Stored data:

****

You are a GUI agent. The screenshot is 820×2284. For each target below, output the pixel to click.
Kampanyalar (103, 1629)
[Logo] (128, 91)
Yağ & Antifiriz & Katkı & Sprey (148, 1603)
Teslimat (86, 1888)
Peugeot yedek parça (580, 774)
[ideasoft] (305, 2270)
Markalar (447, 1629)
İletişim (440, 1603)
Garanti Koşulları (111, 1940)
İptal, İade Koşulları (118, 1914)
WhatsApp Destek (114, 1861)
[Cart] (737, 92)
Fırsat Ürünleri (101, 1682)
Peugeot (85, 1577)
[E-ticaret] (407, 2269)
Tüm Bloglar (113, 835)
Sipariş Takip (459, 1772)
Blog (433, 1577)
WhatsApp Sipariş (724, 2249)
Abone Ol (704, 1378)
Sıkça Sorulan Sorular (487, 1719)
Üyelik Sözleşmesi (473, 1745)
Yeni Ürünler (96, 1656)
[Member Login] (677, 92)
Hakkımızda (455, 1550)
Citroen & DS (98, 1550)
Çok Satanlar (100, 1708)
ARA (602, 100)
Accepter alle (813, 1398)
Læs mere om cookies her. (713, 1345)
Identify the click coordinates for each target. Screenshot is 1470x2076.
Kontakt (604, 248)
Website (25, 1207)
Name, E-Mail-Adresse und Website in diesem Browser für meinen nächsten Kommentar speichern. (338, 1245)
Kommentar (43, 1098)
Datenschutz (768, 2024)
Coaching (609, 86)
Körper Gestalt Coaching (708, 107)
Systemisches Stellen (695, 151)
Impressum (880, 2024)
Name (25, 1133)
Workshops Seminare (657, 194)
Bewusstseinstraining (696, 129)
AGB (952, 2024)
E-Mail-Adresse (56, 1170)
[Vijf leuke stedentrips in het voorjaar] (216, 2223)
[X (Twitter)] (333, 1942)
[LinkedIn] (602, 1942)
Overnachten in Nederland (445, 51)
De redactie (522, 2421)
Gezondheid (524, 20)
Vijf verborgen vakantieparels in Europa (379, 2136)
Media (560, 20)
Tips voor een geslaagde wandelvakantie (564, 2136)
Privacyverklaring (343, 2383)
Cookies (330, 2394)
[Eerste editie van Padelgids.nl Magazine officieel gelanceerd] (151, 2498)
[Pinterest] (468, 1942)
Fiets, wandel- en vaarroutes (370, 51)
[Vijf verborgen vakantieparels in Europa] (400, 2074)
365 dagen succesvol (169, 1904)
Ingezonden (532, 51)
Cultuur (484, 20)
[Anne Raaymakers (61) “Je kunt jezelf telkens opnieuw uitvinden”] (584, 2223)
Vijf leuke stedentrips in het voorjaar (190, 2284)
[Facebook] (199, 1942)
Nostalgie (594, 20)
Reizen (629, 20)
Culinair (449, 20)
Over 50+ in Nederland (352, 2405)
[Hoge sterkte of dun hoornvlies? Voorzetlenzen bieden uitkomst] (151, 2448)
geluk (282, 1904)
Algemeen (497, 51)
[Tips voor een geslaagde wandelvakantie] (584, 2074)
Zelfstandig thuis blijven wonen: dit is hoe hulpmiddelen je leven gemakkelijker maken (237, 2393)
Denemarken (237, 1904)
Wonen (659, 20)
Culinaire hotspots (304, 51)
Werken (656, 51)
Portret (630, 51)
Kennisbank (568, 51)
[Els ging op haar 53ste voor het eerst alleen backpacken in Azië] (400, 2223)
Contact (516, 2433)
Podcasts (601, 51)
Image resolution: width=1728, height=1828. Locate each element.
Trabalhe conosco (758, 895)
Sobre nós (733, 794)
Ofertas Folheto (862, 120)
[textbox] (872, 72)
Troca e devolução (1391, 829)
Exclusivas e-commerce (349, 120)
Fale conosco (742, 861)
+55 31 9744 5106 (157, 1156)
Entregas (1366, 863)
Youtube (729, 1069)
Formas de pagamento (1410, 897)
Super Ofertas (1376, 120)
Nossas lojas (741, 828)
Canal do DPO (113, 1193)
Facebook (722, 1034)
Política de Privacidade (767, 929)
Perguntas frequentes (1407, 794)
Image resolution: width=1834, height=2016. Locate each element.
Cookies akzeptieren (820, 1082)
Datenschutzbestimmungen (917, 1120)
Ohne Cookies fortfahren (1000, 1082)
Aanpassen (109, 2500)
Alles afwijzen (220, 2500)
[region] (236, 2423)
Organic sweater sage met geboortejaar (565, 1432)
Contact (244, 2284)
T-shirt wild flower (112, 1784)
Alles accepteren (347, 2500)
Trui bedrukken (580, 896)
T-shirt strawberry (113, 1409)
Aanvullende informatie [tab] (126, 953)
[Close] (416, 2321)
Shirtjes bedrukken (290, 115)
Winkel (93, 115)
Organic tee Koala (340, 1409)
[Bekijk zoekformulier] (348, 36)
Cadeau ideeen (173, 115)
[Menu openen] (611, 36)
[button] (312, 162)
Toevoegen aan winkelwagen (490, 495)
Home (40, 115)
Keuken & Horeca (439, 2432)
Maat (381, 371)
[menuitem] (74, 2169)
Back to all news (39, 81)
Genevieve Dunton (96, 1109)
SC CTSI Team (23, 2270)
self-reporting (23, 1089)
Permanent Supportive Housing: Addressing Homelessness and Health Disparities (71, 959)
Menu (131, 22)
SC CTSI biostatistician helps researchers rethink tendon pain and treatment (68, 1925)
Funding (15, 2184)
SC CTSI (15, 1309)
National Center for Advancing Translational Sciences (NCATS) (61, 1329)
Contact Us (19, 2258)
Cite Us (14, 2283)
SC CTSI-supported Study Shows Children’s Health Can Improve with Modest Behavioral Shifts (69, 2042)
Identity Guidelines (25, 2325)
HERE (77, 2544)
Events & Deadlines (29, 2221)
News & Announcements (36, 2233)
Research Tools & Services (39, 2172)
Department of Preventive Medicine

****

» Work instructions: All lines from the one containing "Cadeau ideeen (173, 115)" to the end of the records are to be duplicated exactly, and no other lines are to be given.

» Written answer:
Cadeau ideeen (173, 115)
[Menu openen] (611, 36)
[button] (312, 162)
Toevoegen aan winkelwagen (490, 495)
Home (40, 115)
Keuken & Horeca (439, 2432)
Maat (381, 371)
[menuitem] (74, 2169)
Back to all news (39, 81)
Genevieve Dunton (96, 1109)
SC CTSI Team (23, 2270)
self-reporting (23, 1089)
Permanent Supportive Housing: Addressing Homelessness and Health Disparities (71, 959)
Menu (131, 22)
SC CTSI biostatistician helps researchers rethink tendon pain and treatment (68, 1925)
Funding (15, 2184)
SC CTSI (15, 1309)
National Center for Advancing Translational Sciences (NCATS) (61, 1329)
Contact Us (19, 2258)
Cite Us (14, 2283)
SC CTSI-supported Study Shows Children’s Health Can Improve with Modest Behavioral Shifts (69, 2042)
Identity Guidelines (25, 2325)
HERE (77, 2544)
Events & Deadlines (29, 2221)
News & Announcements (36, 2233)
Research Tools & Services (39, 2172)
Department of Preventive Medicine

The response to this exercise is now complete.